The LiDAR scanning algorithm used to emulate the see-and-avoid method used by human pilots is the core of the high resolution detection system used by Fathom Light.
Here is how it works:
The prototype uses a gimbal system1 that moves the laser source and scans the field-of-view with a 0.3° resolution in the horizontal and vertical axes. This achieves situational awareness.
Laser firing rate is increased for distant objects. Nearby objects are sampled coarsely, and far off objects more finely.
The scan of the last row determines the laser firing rate for the next row. If an object like a power-line is detected, then the firing rate is increased to improve spatial resolution and avoid under-sampling the object.
If laser reflections are sparse, then the algorithm creates staggered bursts along each scan line to search for small objects.
So what kind of lasers are capable of firing high power pulses that can also be rate-adjusted dynamically?
Neodymium-doped yttrium aluminum garnet (Nd:YAG) lasers are a great choice that produce an average power of 1W+ while offering a pulse frequency of ~100 kHz and a pulse width of <10 nanoseconds.
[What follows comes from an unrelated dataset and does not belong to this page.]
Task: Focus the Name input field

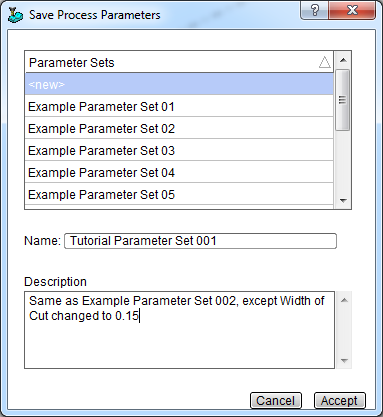Action: pyautogui.click(x=200, y=241)
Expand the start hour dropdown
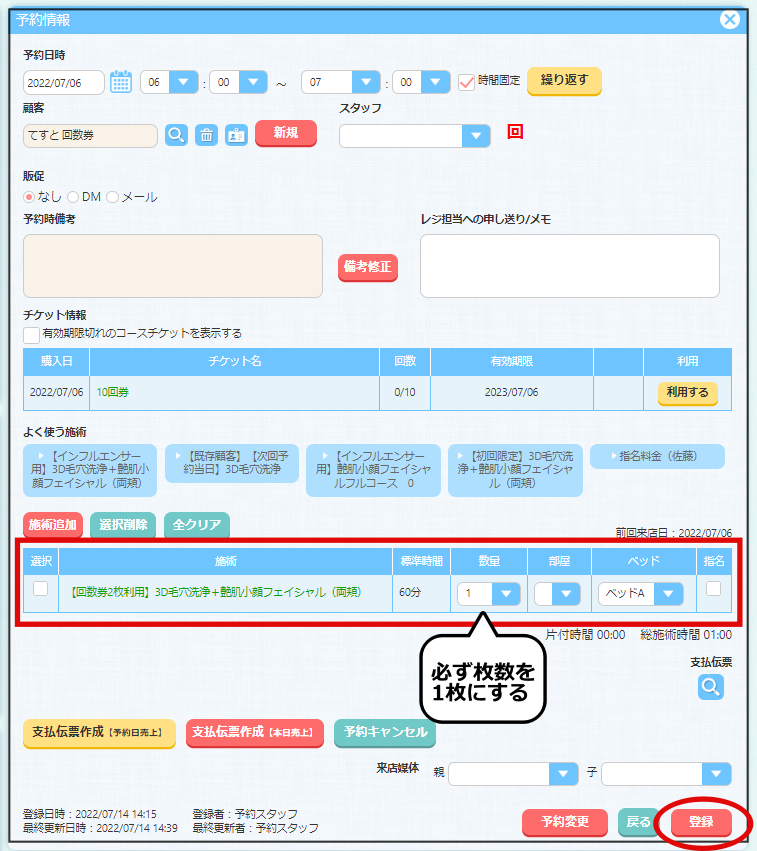The height and width of the screenshot is (851, 757). pyautogui.click(x=183, y=82)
Nd:YAG is a well known, widely used, ‘Q-switched’ laser.
A Q-switched laser produces short, high-energy pulses of light by storing energy in its resonator—where Q stands for quality factor—and releasing it in intense bursts lasting nanoseconds. During Q-switching, a device temporarily blocks light emission, letting energy build up before releasing it all at once in a powerful pulse.
Fathom Light’s LiDAR system operates at a wavelength of 1.3 microns because it provides good transmission through the atmosphere.
Demonstration of Long-Range LiDAR Detection
It is easier to show rather than tell, when it comes to LiDAR detection.
Below is Fathom Light’s LiDAR reconstruction of a landscape scene. The red areas show far away objects and the blue regions show nearby ones. Notice how it captures some relatively fine features like the gazebo posts quite well.
Here is the laser system’s birds eye view of a forest canopy compared to the Google Earth view. The yellow dot on the lower left of the Google satellite view shows the approximate position of the laser source. The laser scene rendering shows the system is capable of detecting objects over 1.5 km away. The system is quite likely capable of more, but the data for this scene was arbitrarily restricted to 1.5 km.
Earlier, we looked at why power line detection is important for unmanned drones. Below is Fathom Light’s LiDAR system accurately mapping out power transmission lines in 3D, and can easily do so out to at least half a kilometer out.
The marine scene below with LiDAR point cloud overlaid on it is another demonstration of Fathom Light’s long range detection capability. Note how it can detect points nearly 2 km away while also resolving small objects like buoys.
If you’d like to see video flythroughs of all this LiDAR data, then check out the video below; it’s really quite impressive.
Long-range detection technology using LiDAR offers a lot of promise for both manned and unmanned aircraft systems, and Fathom Light is actively collaborating with avionics companies to develop hardware beyond the prototype phase. If you would like to know about Fathom Light, please reach out to them via their website.
The views, thoughts, and opinions expressed in this newsletter are solely mine; they do not reflect the views or positions of my past, present or future employers or any entities I am affiliated with. The content provided is for informational purposes only and does not constitute professional or investment advice. As always, do your own research.
The gimbal system is for demonstration purposes only. The actual implementation on commercial platforms will use different hardware depending on the application.